India has taken a few baby steps towards expanding postal voting. In October 2019, the Union government amended the rules around postal voting to extend the option to electors over the age of 80, railway staff, and mediapersons covering elections. The February 2020 Delhi assembly elections were the first to be conducted under the new rules. In the ongoing Bihar assembly elections, the Election Commission of India toyed with the idea of extending the option of postal voting to everyone over the age of 65 years. Ultimately, it restricted it to those over 80 years, and those either suspected or confirmed to be covid-positive. For such registered postal voters, the Booth Level Officer visits the home of the elector with a form and collects it within 5 days. The number of Bihari electors who took up this alternative was modest.
For the vast majority of citizens, there is no alternative to voting in person. Prakash works for a contractor who installs flooring in homes in Chennai. When post-covid travel restrictions were lifted in May, Prakash returned home and waited out the monsoon with his family. But money was tight, especially with the looming prospect of illnesses and hospitalisations. Prakash returned to Chennai in August and was lucky, he says, to find work again.
“In normal times, I would have tried to go home for the election and stay there for Chhatth Puja (Bihar’s most popular festival),” said Prakash. “But now I will not be able to afford a trip home until next Chhatth, I think.”
Being out of town on the day of elections is the single biggest reason why those who do not vote miss out, shows data from the 2019 post-poll survey conducted by the Lokniti programme at the Centre for the Study of Developing Societies (CSDS).
Moving house can pose a challenge when it comes to voting, even for long-term or more established migrants. A survey by the urban reform advocacy, Janaagraha, conducted just before Delhi’s assembly election in 2015 found that a fifth of Delhi’s voters surveyed had moved to a location different from where they had registered as voters.

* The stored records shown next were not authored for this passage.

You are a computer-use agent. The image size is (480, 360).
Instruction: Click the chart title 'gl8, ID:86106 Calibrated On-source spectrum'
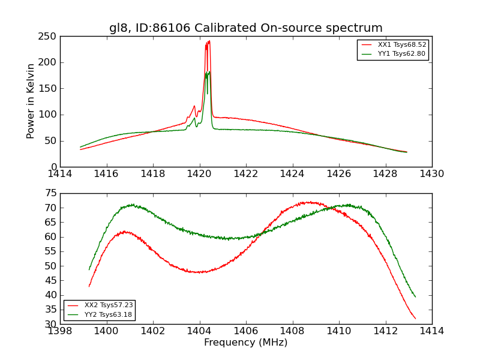[245, 28]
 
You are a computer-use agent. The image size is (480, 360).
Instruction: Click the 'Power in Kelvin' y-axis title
[31, 101]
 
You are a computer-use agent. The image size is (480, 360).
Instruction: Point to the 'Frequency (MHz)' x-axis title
[245, 343]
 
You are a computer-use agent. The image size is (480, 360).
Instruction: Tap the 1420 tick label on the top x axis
[199, 173]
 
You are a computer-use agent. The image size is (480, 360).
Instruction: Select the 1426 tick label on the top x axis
[338, 173]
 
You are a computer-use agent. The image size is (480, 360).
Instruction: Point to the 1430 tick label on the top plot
[431, 173]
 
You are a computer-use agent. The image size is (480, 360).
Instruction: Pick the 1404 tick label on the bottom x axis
[199, 331]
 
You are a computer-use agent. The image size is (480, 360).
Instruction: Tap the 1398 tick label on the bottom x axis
[60, 331]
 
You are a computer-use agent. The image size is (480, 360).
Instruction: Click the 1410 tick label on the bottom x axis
[338, 331]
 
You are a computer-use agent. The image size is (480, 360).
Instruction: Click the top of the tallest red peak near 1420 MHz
[209, 41]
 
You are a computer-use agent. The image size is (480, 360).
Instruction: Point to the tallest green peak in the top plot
[209, 72]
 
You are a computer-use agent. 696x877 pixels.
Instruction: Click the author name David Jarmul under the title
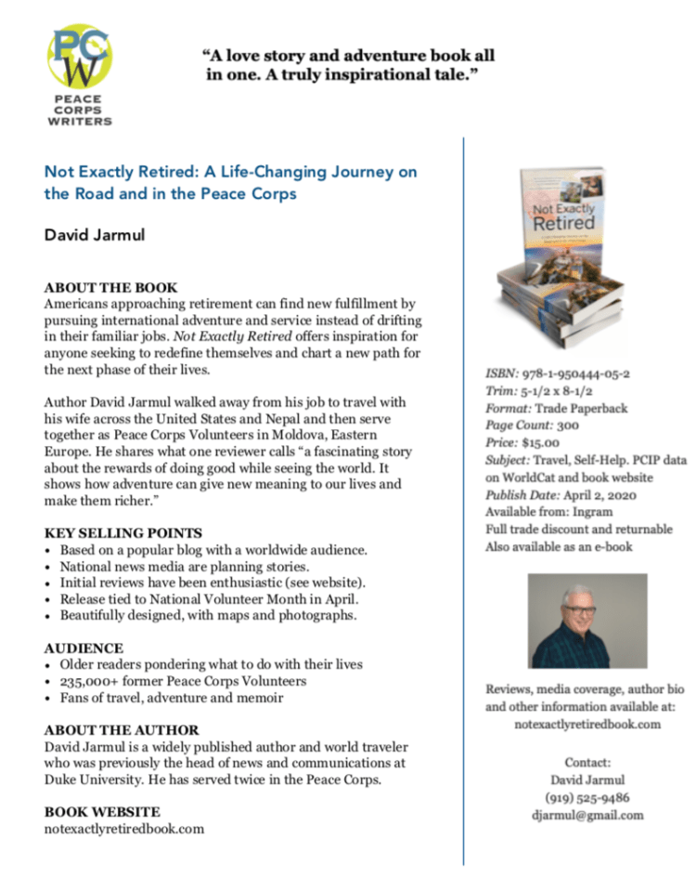[95, 234]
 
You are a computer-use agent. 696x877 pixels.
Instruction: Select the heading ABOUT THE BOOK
[111, 287]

For short-term migrants such as Prakash, traveling thousands of kilometres to simply register their votes is a costly affair.

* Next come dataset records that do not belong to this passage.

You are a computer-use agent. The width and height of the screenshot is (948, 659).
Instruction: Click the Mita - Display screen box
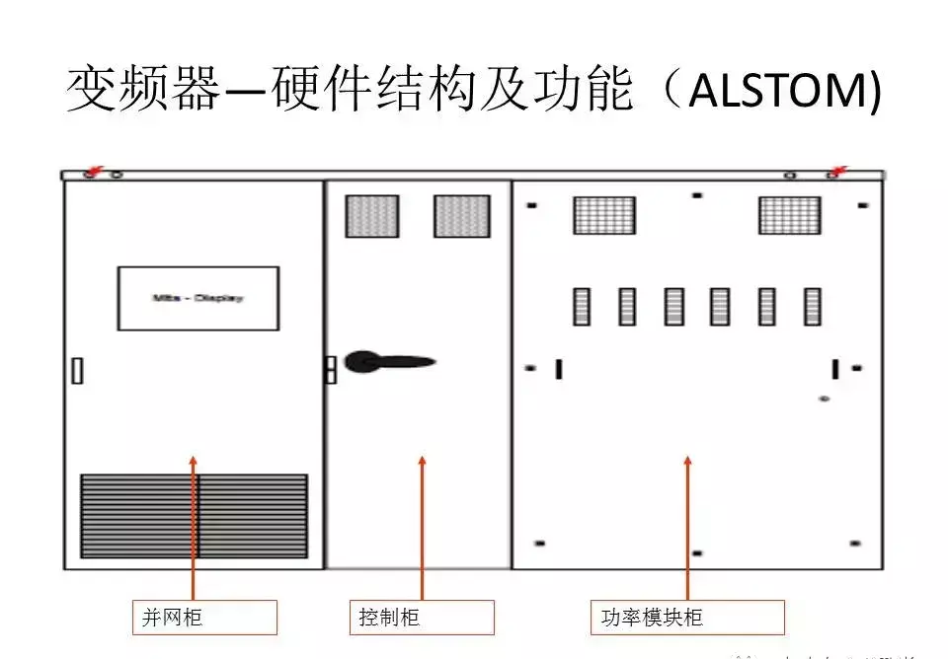click(198, 298)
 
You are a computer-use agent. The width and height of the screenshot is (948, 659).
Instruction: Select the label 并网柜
click(204, 618)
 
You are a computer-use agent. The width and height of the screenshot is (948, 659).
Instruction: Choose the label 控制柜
click(422, 618)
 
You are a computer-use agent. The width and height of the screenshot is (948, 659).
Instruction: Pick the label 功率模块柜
click(686, 618)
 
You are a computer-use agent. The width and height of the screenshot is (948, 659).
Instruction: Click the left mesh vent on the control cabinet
click(371, 216)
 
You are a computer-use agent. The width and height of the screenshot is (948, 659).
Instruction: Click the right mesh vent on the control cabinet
click(462, 216)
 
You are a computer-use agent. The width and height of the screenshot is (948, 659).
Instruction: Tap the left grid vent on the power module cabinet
click(604, 215)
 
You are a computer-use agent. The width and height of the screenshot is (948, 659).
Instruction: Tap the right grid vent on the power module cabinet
click(789, 215)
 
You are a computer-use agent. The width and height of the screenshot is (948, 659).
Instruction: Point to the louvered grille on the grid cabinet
click(194, 515)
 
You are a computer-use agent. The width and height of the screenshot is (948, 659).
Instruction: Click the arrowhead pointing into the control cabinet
click(423, 462)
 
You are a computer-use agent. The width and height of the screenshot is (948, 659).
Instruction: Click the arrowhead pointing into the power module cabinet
click(687, 462)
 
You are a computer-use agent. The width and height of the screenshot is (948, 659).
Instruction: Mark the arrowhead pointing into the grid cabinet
click(194, 462)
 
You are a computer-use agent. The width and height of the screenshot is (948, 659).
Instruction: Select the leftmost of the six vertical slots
click(582, 307)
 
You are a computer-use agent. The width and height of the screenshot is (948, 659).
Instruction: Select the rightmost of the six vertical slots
click(812, 307)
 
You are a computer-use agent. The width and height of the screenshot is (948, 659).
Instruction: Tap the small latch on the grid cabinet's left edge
click(77, 371)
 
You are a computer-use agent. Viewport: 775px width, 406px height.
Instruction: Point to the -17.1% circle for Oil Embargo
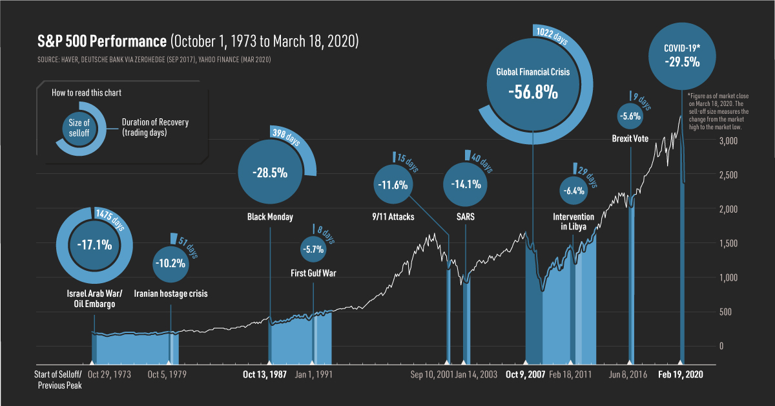coord(94,245)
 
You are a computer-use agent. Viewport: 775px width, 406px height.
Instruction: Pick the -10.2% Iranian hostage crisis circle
coord(170,262)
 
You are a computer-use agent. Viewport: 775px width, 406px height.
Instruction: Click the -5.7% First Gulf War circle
coord(313,248)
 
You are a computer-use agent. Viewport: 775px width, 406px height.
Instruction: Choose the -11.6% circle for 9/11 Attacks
coord(393,185)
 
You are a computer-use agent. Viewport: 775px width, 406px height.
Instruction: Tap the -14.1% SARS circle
coord(465,184)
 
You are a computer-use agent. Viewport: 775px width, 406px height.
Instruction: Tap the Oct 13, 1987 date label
coord(265,374)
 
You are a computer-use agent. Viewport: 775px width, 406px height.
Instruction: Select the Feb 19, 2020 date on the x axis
coord(680,374)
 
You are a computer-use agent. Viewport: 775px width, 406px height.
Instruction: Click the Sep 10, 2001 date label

Research by political scientists Rahul Verma and Pranav Gupta in Uttar Pradesh’s Banda district found that turnout in polling stations with high migration (with 25% or more out migrants) was three percentage points lower than the district average.
Despite the scale of movement in India - the 2016-17 Economic Survey estimated that the total migrant workforce could have been over 100 million in 2016 - there has been little discussion yet about the expansion of postal or absentee voting. Former election commissioner SY Quraishi says that he supports the expansion of postal voting, particularly in the context of the pandemic.
“The Election Commission has experience of conducting postal voting and proxy voting with safeguards,” said Quraishi. “They can consider expanding it.”
“There has not yet been any real push from civil society groups for this reform,” said Sanjay Kumar, co-director of Lokniti.
Rukmini S. is a Chennai-based journalist.